Work item: Working from the listing below, set down every line exactly.
********************
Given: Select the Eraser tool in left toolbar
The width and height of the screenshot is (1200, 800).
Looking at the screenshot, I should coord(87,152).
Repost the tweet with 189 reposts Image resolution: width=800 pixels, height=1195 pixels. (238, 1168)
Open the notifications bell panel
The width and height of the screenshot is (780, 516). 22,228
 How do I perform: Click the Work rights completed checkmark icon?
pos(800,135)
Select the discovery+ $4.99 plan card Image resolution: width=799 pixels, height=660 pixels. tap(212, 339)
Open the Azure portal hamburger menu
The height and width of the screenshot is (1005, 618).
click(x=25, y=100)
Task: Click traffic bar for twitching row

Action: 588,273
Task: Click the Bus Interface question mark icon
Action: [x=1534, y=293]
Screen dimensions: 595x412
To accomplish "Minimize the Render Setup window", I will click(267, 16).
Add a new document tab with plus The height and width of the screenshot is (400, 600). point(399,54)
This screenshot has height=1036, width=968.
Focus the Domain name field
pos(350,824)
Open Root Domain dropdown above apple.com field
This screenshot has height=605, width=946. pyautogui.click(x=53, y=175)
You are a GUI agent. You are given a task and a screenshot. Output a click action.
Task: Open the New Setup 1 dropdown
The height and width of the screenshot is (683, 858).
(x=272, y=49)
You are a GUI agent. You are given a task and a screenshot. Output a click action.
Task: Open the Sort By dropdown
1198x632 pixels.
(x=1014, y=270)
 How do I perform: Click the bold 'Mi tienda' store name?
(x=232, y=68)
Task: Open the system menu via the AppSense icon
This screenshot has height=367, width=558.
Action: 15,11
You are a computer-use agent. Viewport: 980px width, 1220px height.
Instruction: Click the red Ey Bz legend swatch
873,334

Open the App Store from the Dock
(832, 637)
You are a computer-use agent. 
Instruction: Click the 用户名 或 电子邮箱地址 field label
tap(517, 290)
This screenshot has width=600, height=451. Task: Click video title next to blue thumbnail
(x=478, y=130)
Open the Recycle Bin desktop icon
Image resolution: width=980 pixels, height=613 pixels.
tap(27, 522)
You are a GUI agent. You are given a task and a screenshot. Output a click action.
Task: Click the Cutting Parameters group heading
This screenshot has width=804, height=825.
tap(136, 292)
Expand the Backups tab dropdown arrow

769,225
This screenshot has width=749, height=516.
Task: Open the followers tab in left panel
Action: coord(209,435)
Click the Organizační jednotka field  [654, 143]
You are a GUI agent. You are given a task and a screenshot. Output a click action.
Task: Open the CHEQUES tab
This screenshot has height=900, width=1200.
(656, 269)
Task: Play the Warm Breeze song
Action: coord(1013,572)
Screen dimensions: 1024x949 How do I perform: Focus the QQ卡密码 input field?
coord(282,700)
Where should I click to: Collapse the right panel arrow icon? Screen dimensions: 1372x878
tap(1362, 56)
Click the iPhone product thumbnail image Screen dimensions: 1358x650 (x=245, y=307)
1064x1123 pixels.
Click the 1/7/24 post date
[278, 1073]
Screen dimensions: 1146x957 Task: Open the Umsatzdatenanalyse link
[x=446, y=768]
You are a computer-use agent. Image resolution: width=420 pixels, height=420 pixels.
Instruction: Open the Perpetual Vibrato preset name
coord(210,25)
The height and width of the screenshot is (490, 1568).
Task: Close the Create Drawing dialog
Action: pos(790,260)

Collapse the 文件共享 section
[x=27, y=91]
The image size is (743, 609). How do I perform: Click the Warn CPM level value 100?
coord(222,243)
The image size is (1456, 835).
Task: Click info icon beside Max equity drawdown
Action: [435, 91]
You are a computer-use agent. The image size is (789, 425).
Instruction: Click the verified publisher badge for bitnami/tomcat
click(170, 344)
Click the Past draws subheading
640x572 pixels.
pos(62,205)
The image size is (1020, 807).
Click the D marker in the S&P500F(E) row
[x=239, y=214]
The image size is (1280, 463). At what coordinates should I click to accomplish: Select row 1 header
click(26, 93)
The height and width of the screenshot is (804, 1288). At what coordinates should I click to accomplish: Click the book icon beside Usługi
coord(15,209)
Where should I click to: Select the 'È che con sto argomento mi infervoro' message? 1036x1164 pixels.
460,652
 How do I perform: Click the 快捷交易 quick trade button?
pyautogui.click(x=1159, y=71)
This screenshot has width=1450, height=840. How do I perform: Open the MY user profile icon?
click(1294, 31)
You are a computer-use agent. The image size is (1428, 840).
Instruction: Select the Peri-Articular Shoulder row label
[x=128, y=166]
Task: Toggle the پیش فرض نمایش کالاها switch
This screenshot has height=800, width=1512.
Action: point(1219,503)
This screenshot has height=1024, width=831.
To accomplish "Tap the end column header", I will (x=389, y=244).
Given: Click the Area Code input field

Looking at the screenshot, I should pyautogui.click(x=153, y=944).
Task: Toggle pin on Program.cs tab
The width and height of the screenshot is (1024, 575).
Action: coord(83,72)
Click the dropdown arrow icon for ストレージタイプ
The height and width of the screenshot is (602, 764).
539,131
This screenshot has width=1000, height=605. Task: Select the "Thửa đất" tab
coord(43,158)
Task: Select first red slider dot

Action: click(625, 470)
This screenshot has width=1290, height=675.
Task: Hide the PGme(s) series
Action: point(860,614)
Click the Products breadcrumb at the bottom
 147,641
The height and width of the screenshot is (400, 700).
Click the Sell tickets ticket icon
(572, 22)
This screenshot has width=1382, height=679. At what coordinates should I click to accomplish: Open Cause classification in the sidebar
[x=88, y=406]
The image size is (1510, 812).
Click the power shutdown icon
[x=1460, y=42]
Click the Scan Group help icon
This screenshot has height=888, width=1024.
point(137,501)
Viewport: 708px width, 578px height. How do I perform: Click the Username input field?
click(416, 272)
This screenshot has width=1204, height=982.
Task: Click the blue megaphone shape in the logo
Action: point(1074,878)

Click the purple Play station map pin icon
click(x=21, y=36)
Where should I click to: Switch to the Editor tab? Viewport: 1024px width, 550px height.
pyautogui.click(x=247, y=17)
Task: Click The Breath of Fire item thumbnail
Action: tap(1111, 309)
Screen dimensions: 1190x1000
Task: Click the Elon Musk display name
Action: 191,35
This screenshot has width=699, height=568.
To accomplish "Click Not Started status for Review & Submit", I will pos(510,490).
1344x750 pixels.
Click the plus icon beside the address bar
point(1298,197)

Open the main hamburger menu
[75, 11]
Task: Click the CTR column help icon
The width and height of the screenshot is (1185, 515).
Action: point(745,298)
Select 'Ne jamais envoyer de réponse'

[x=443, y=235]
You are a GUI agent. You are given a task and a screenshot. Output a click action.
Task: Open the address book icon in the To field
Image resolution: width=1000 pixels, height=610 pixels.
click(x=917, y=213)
********************
Your solution:
Given: Select the Eraser tool in left toolbar
The width and height of the screenshot is (1200, 800).
Looking at the screenshot, I should coord(87,152).
Repost the tweet with 189 reposts Image resolution: width=800 pixels, height=1195 pixels. (238, 1168)
Open the notifications bell panel
The width and height of the screenshot is (780, 516). 22,228
 How do I perform: Click the Work rights completed checkmark icon?
pos(800,135)
Select the discovery+ $4.99 plan card Image resolution: width=799 pixels, height=660 pixels. tap(212, 339)
Open the Azure portal hamburger menu
The height and width of the screenshot is (1005, 618).
click(x=25, y=100)
Task: Click traffic bar for twitching row

Action: 588,273
Task: Click the Bus Interface question mark icon
Action: [x=1534, y=293]
Screen dimensions: 595x412
To accomplish "Minimize the Render Setup window", I will click(267, 16).
Add a new document tab with plus The height and width of the screenshot is (400, 600). point(399,54)
This screenshot has height=1036, width=968.
Focus the Domain name field
pos(350,824)
Open Root Domain dropdown above apple.com field
This screenshot has height=605, width=946. pyautogui.click(x=53, y=175)
You are a GUI agent. You are given a task and a screenshot. Output a click action.
Task: Open the New Setup 1 dropdown
The height and width of the screenshot is (683, 858).
(x=272, y=49)
You are a GUI agent. You are given a task and a screenshot. Output a click action.
Task: Open the Sort By dropdown
1198x632 pixels.
(x=1014, y=270)
 How do I perform: Click the bold 'Mi tienda' store name?
(x=232, y=68)
Task: Open the system menu via the AppSense icon
This screenshot has height=367, width=558.
Action: 15,11
You are a computer-use agent. Viewport: 980px width, 1220px height.
Instruction: Click the red Ey Bz legend swatch
873,334

Open the App Store from the Dock
(832, 637)
You are a computer-use agent. 
Instruction: Click the 用户名 或 电子邮箱地址 field label
tap(517, 290)
This screenshot has width=600, height=451. Task: Click video title next to blue thumbnail
(x=478, y=130)
Open the Recycle Bin desktop icon
Image resolution: width=980 pixels, height=613 pixels.
tap(27, 522)
You are a GUI agent. You are given a task and a screenshot. Output a click action.
Task: Click the Cutting Parameters group heading
This screenshot has width=804, height=825.
tap(136, 292)
Expand the Backups tab dropdown arrow

769,225
This screenshot has width=749, height=516.
Task: Open the followers tab in left panel
Action: coord(209,435)
Click the Organizační jednotka field  [654, 143]
You are a GUI agent. You are given a task and a screenshot. Output a click action.
Task: Open the CHEQUES tab
This screenshot has height=900, width=1200.
(656, 269)
Task: Play the Warm Breeze song
Action: coord(1013,572)
Screen dimensions: 1024x949 How do I perform: Focus the QQ卡密码 input field?
coord(282,700)
Where should I click to: Collapse the right panel arrow icon? Screen dimensions: 1372x878
tap(1362, 56)
Click the iPhone product thumbnail image Screen dimensions: 1358x650 (x=245, y=307)
1064x1123 pixels.
Click the 1/7/24 post date
[278, 1073]
Screen dimensions: 1146x957 Task: Open the Umsatzdatenanalyse link
[x=446, y=768]
You are a computer-use agent. Image resolution: width=420 pixels, height=420 pixels.
Instruction: Open the Perpetual Vibrato preset name
coord(210,25)
The height and width of the screenshot is (490, 1568).
Task: Close the Create Drawing dialog
Action: pos(790,260)

Collapse the 文件共享 section
[x=27, y=91]
The image size is (743, 609). How do I perform: Click the Warn CPM level value 100?
coord(222,243)
The image size is (1456, 835).
Task: Click info icon beside Max equity drawdown
Action: [435, 91]
You are a computer-use agent. The image size is (789, 425).
Instruction: Click the verified publisher badge for bitnami/tomcat
click(170, 344)
Click the Past draws subheading
640x572 pixels.
pos(62,205)
The image size is (1020, 807).
Click the D marker in the S&P500F(E) row
[x=239, y=214]
The image size is (1280, 463). At what coordinates should I click to accomplish: Select row 1 header
click(26, 93)
The height and width of the screenshot is (804, 1288). At what coordinates should I click to accomplish: Click the book icon beside Usługi
coord(15,209)
Where should I click to: Select the 'È che con sto argomento mi infervoro' message? 1036x1164 pixels.
460,652
 How do I perform: Click the 快捷交易 quick trade button?
pyautogui.click(x=1159, y=71)
This screenshot has width=1450, height=840. How do I perform: Open the MY user profile icon?
click(1294, 31)
You are a computer-use agent. The image size is (1428, 840).
Instruction: Select the Peri-Articular Shoulder row label
[x=128, y=166]
Task: Toggle the پیش فرض نمایش کالاها switch
This screenshot has height=800, width=1512.
Action: point(1219,503)
This screenshot has height=1024, width=831.
To accomplish "Tap the end column header", I will (x=389, y=244).
Given: Click the Area Code input field

Looking at the screenshot, I should pyautogui.click(x=153, y=944).
Task: Toggle pin on Program.cs tab
The width and height of the screenshot is (1024, 575).
Action: coord(83,72)
Click the dropdown arrow icon for ストレージタイプ
The height and width of the screenshot is (602, 764).
539,131
This screenshot has width=1000, height=605. Task: Select the "Thửa đất" tab
coord(43,158)
Task: Select first red slider dot

Action: click(625, 470)
This screenshot has width=1290, height=675.
Task: Hide the PGme(s) series
Action: point(860,614)
Click the Products breadcrumb at the bottom
 147,641
The height and width of the screenshot is (400, 700).
Click the Sell tickets ticket icon
(572, 22)
This screenshot has width=1382, height=679. At what coordinates should I click to accomplish: Open Cause classification in the sidebar
[x=88, y=406]
The image size is (1510, 812).
Click the power shutdown icon
[x=1460, y=42]
Click the Scan Group help icon
This screenshot has height=888, width=1024.
point(137,501)
Viewport: 708px width, 578px height. How do I perform: Click the Username input field?
click(416, 272)
This screenshot has width=1204, height=982.
Task: Click the blue megaphone shape in the logo
Action: point(1074,878)

Click the purple Play station map pin icon
click(x=21, y=36)
Where should I click to: Switch to the Editor tab? Viewport: 1024px width, 550px height.
pyautogui.click(x=247, y=17)
Task: Click The Breath of Fire item thumbnail
Action: tap(1111, 309)
Screen dimensions: 1190x1000
Task: Click the Elon Musk display name
Action: 191,35
This screenshot has width=699, height=568.
To accomplish "Click Not Started status for Review & Submit", I will pos(510,490).
1344x750 pixels.
Click the plus icon beside the address bar
point(1298,197)

Open the main hamburger menu
[75, 11]
Task: Click the CTR column help icon
The width and height of the screenshot is (1185, 515).
Action: point(745,298)
Select 'Ne jamais envoyer de réponse'

[x=443, y=235]
You are a GUI agent. You are given a task and a screenshot. Output a click action.
Task: Open the address book icon in the To field
Image resolution: width=1000 pixels, height=610 pixels.
click(x=917, y=213)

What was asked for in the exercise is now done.